Today’s commentary is written by Eileen Burke-Sullivan (http://onlineministries.creighton.edu).
Some of the implications of the mystery of the Incarnation are put forth in today’s readings. These are texts that the Church in the United States has less chance to ponder because this Sunday is replaced in the Dioceses here with the Feast of the Epiphany, which has its own themes and messages that offer yet different insights into the Incarnation. So what do these passages from the Book of Sirach, the Letter to the Ephesians and Prologue to John’s Gospel offer us to feast upon during this wonderful festival time? My meditation was drawn to three distinct but interwoven analogies for Christ that the readings offer: the Wisdom of God, the Glory of God and the Word (Logos) of God.
The Wisdom of God is described in the Sirach text in feminine terms and yet the Church chooses this text in today’s liturgy to point to Jesus and his role in the enterprise of salvation. Jesus is the person of God who “tents” with us – that is dwells in our midst as one of us. Jesus is the Wisdom of God made materially, humanly present on earth. If we want to understand how God thinks, in human terms – which are the only ones we understand or can receive – then we look to the person of Jesus who is how-God-thinks-made-flesh. But wisdom describes more than mere thought about something, Wisdom is the about weighing and judging, about choosing and acting. Wisdom is thinking rightly, choosing rightly, acting rightly. When one is wise, she knows about, she knows, she understands, she loves, she chooses and she acts toward to fullness of life, toward goodness and flourishing.
The Glory of God is described in Ephesians in the classical Hebrew term of holiness. Glory is what God is. Jesus’ Glory is every spiritual blessing possible rolled into one and delivered to humanity in human terms. That tiny baby that we meditated on last week on Christmas day is the ultimate Glory of God – in him God will be truly known and received. Jesus the homeless immigrant in Egypt is God’s glory made available to the nations, demonstrating the way of human fulfillment. Jesus dying on the cross is the glory of God pouring Himself out for all humanity. God is served perfectly in the human life lived minute for minute, hour by hour in the ordinary ways of human loving and caring that Jesus exercises. And that glory has been made available to us through Jesus, who granted it to all who would claim that glory by imitation and union.
The Logos or Word of God is the power of God-speech. When God speaks, a veritable explosion occurs and universes are born, stars explode and planets are shaped. Animals begin to crawl out of the mixture of hydrogen and oxygen combined into the life source of water.

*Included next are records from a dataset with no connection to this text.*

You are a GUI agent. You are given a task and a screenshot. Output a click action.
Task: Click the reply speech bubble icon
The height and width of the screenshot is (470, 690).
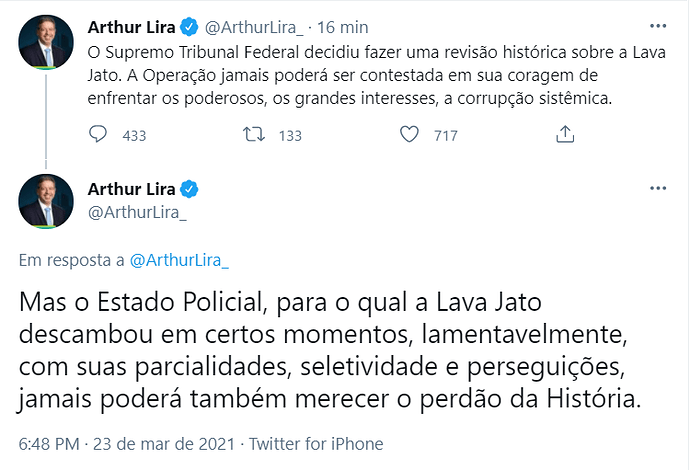point(98,134)
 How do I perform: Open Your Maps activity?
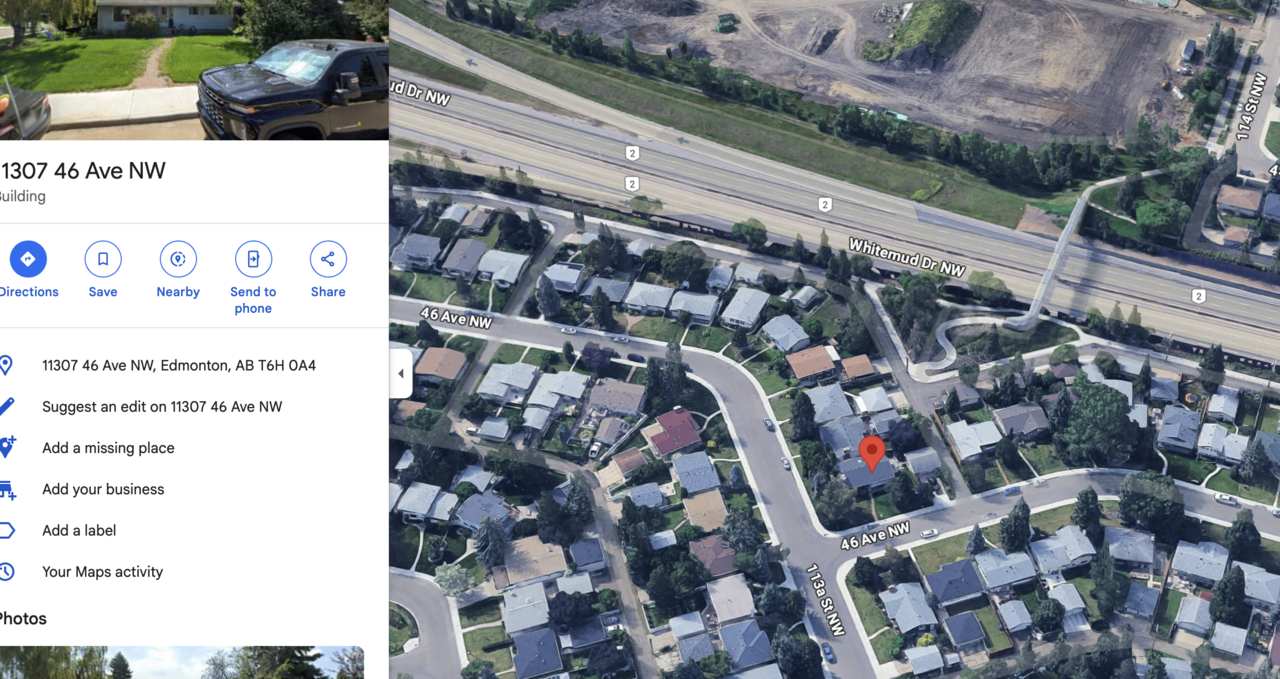[x=102, y=571]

Crawling, walking on four legs and then two, developing – every developing into higher and more complex forms of life moving toward God’s very self. Jesus was identified in the early Church with this very essence of power – this force that issues forth from God’s mouth to cause the very becoming of all things. Jesus is the Word itself of creative, redemptive power. In his hand all of the wisdom and glory of God is concentrated and dispersed.
Every so often, I go to one of the internet sites that display the Hubble photographs in order to get a sense of the immensity of God’s power concentrated in the tiny babe of Bethlehem. What humility God shows. He who tosses stars and planets about like toys places Divine Existence in the body and soul of a lovely little boy conceived by and born from the body of a young maiden of Israel. Even more humility does God show to learn from us how to exercise his human limits – how to speak and walk, how to love as a human loves, how to build and destroy as a human does. God, source of all that is, chooses to join us in our limitations as one of the poor. This is the wisdom, the glory and the power of God . . . it shapes the human heart and shapes the universe of love. “No one has ever seen God. The only Son, who is at the Father’s side, has revealed God.”
“Grant us, O God, the wisdom to receive your Glory in our humanity – this day and every day.”